3 Planning Assumptions
3.1 Role delineation and level of service
Role delineation is a process that determines the facilities, staff profile and other requirements that ensure oral health services are provided at an appropriate level and in a facility that is appropriately supported. The level of service describes the complexity of the clinical activity undertaken by that service, and is chiefly determined by the presence of dental and other health care personnel who hold qualifications compatible with the defined level of care.
This Guideline recommends a role delineation and organisation system with a hierarchy of levels of care, from less complex to more complex, with appropriate consideration given to local needs, resources, cultural diversity and geographical constraints. It is based on the American Society of Anaesthesiologists (ASA) Physical Status Classification System, and considers the physical states of the patients to be managed and the services to be delivered from the facility to define four levels of facility, as follows.
· Level 1: access is limited to examination and preventive oral health care for normal healthy patients with mild systemic disease, delivered from a fixed (purpose- and non-purpose built) or mobile dental facility in a community setting.
· Level 2: examination and treatment oral health services for normal healthy patients with mild systemic disease are delivered from fixed or mobile community facilities.
· Level 3: examination and treatment oral health services, with the ability to offer sedation services for normal healthy patients or patients with mild systemic disease, are delivered from community- or hospital-based facilities.

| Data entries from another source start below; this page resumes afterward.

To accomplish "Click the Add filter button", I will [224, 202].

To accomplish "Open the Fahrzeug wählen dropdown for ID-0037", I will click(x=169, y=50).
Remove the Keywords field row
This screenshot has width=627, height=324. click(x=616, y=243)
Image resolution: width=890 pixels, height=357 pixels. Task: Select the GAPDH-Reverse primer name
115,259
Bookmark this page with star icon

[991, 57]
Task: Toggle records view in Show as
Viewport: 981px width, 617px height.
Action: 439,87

· Level 4: examination and treatment services, with the ability to offer sedation services for normal healthy patients and examination and treatment services for patients with mild or severe systemic disease, are delivered from a hospital-based facility.

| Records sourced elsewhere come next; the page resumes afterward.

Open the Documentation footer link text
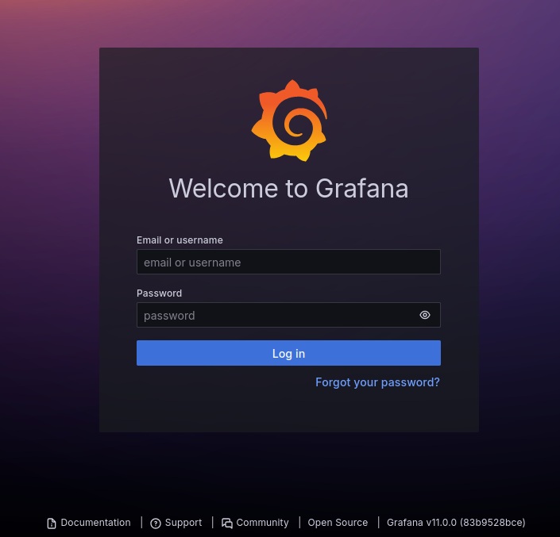 click(95, 523)
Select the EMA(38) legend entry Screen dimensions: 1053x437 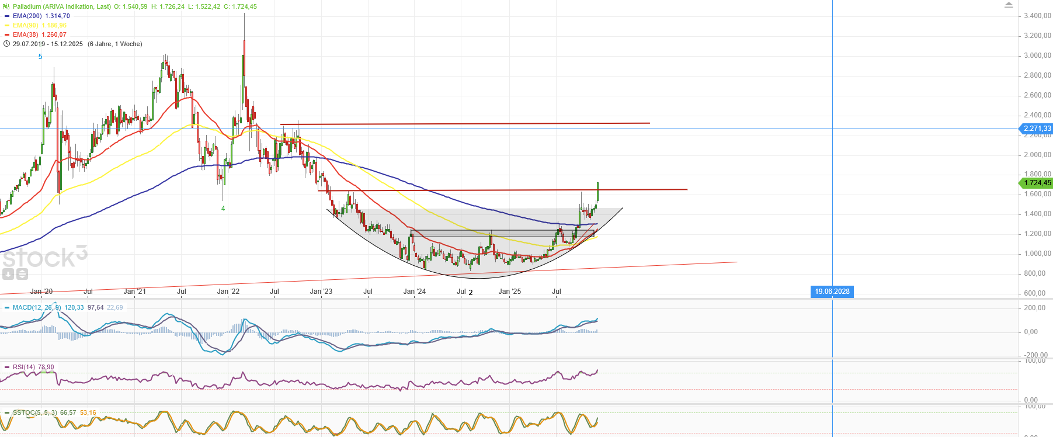point(25,35)
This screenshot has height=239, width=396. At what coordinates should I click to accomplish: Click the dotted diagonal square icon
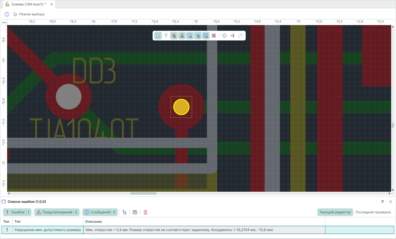[240, 36]
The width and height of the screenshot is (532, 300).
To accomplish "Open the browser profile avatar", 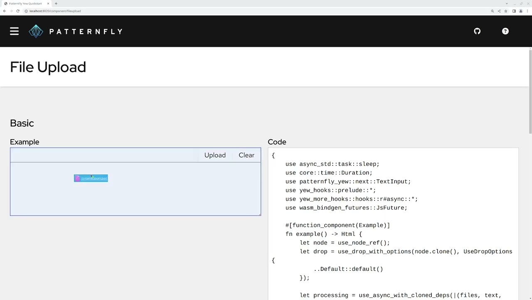I will point(520,11).
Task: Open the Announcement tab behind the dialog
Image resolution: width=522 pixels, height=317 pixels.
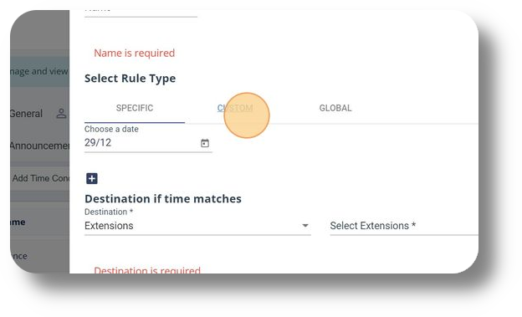Action: 39,146
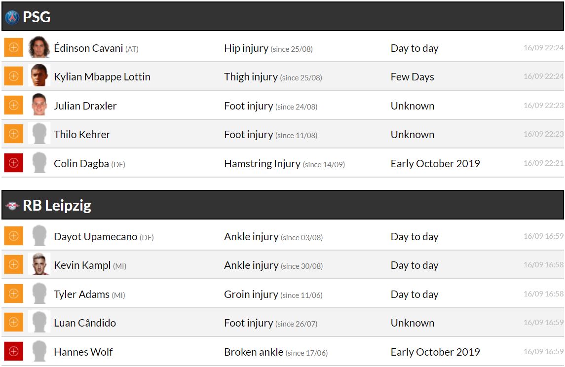The image size is (565, 367).
Task: Click orange plus icon for Dayot Upamecano
Action: (13, 236)
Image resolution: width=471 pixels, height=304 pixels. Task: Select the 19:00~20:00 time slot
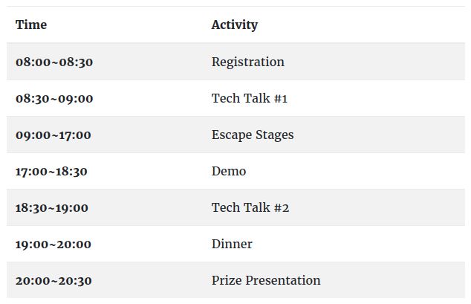click(53, 244)
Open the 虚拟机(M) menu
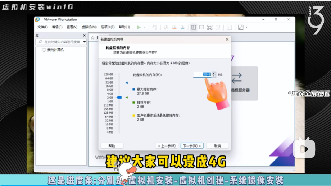Viewport: 331px width, 186px height. [89, 27]
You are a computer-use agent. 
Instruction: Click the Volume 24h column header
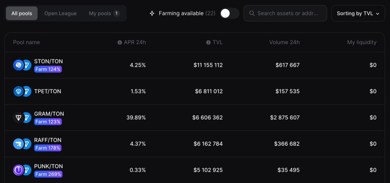284,42
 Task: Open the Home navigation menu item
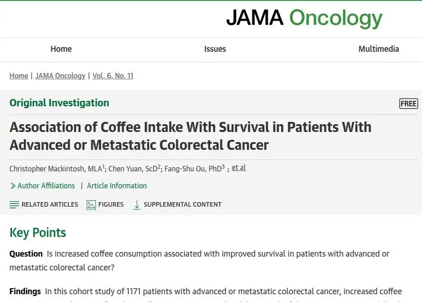click(61, 49)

For more detail on role delineation and level of service, see Appendix 2.
3.2 Hours of operation
Oral health facilities will usually operate during business hours, Monday to Friday. However, some may operate outside these hours and this may have particular implications for access, security and safety of practice that need to be considered during the planning and design stages.
3.3 Type of facility
Offering a community-based and population-focused oral health service requires a mixture of oral health facilities appropriate to the needs of each community and the needs of the population. It is anticipated that community oral health facilities will be either:
· stand-alone and community-based in a metropolitan or rural area
· community-based and part of a school, community health centre or other multi-purpose community-based centre
· a mobile unit in an outreach location made available for dental care
· a hospital-based unit.
The District Health Board New Zealand (DHBNZ) School Dental Service Review Final Report, December 2004 proposed reconfiguring oral health facilities based on the ‘hub and spoke’ model. This configuration usually consists of a strategically sited ‘hub’ clinic, with mobile clinics constituting the ‘spokes’. A hub clinic will generally accommodate two, four or six dental chairs, although in high-density communities or where training facilities are required, larger clinics accommodating eight or more chairs are a potential option.

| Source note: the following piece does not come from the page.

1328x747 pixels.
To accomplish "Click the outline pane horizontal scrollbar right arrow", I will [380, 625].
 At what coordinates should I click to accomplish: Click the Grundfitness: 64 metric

For the purpose of the following discussion a distinction is made between fixed, mobile and hospital facilities.
Fixed community-based facility
We anticipate that a full range of dental examination and treatment services would be provided from a fixed community-based facility; which is to say, facilities delivering at least Level 2 services and offering ‘hub’ services in a hub-and-spoke model.
Community-based facilities may be developed at many different locations, including school-based clinics, stand-alone facilities within or close to community hub locations, and co-located as part of community health centres or other community-based centres.